The implicitisation task is this: given a Bézier curve $(x(t),y(t))$, find a polynomial $f(x,y)=0$ describing points on the (infinitely extended) curve. Since the curve has a known degree, the set of terms of $f$ that could possibly be non-zero is finite and known. For the common cubic curve, $f$ has the following form: $$c_0+c_1x+c_2y+c_3x^2+c_4xy+c_5y^2+c_6x^3+c_7x^2y+c_8xy^2+c_9y^3=0$$ All the monomials $x,y,x^3,y^3,\dots$ are themselves polynomials in $t$, and all can be computed in the Bernstein basis at a common degree using techniques described in CAGD. Thus I can write a linear system for $f$: $$\mathbf{Zc}=\begin{bmatrix}\bf1&\bf x&\bf y&\bf x^2&\bf xy&\bf y^2&\bf x^3&\bf x^2y&\bf xy^2&\bf y^3\end{bmatrix}\begin{bmatrix}c_0\\c_1\\c_2\\c_3\\c_4\\c_5\\c_6\\c_7\\c_8\\c_9\end{bmatrix}=\bf 0$$ Each boldface entry is a length-$10$ column vector $(a_0,a_1,\dots,a_{9})^T$ of Bernstein basis coefficients representing the corresponding monomial $t$-polynomial, $\sum_{k=0}^n\binom nk(1-t)^{n-k}t^ka_k$. $\bf xy^2$ represents $x(t)y(t)^2$ and so on.

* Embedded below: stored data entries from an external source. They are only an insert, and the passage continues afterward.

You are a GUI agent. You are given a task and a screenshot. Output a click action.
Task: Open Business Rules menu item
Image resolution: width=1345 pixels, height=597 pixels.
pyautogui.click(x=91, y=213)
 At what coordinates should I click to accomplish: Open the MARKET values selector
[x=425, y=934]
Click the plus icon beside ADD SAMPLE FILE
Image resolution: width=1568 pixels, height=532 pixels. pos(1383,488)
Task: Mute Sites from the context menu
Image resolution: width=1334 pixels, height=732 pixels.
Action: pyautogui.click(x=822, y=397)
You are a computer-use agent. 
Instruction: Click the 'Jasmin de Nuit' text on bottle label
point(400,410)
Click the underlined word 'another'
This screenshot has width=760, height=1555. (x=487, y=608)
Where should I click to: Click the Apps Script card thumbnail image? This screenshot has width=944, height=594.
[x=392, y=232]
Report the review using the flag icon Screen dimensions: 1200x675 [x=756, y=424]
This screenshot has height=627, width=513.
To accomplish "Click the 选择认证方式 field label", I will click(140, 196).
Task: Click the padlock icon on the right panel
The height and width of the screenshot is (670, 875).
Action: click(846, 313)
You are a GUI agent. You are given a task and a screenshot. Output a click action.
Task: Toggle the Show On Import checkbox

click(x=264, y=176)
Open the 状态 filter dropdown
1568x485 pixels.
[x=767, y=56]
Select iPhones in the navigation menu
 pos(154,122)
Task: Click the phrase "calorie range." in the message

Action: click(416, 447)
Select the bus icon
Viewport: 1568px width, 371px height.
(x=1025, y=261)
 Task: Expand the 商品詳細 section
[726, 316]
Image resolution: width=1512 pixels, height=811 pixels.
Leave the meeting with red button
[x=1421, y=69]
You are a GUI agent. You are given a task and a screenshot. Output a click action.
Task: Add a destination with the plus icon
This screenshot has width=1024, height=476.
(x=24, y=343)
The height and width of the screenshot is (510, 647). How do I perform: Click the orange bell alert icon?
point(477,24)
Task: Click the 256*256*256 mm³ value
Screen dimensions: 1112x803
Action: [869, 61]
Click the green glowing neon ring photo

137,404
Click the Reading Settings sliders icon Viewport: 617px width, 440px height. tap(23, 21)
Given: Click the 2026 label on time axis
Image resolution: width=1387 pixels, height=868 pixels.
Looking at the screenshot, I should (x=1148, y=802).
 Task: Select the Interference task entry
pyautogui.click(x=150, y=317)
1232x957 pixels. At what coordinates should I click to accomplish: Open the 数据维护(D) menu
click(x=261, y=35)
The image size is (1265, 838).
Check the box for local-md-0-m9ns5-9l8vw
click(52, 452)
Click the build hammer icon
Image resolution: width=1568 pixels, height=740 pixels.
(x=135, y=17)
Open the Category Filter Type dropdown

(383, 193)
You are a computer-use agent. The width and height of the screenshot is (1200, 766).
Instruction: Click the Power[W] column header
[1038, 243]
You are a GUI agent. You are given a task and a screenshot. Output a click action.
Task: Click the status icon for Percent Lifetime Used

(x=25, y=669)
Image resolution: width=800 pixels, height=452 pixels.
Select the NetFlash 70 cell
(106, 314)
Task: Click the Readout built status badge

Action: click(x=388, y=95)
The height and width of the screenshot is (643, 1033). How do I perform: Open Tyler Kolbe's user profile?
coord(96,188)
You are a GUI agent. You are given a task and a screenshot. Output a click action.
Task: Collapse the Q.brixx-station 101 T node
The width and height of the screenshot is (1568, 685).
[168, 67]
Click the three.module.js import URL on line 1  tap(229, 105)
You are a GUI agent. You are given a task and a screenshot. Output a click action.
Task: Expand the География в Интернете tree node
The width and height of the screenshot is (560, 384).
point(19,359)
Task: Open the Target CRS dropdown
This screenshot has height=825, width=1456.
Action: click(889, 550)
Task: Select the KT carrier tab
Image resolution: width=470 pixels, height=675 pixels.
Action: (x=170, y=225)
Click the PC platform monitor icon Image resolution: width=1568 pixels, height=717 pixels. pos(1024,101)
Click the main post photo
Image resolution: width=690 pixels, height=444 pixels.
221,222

The $n+1$ Bernstein basis polynomials of degree $n$ form a basis for the vector space of all polynomials with degree at most $n$. Thus, if $\mathbf c\ne\mathbf 0$ satisfies $\mathbf{Zc}=\mathbf0$, it will contain a correct set of coefficients for $f$.

What puzzles me is that $\bf Z$ always seems to be rank-deficient despite being a square matrix (in the cubic case), so a non-zero solution $\mathbf c$ can always be found (via QR decomposition among other means) and $f$ calculated – all without resorting to resultants.

Why is $\bf Z$ as I have constructed it, from the parametric polynomials $x(t)$ and $y(t)$, always rank-deficient?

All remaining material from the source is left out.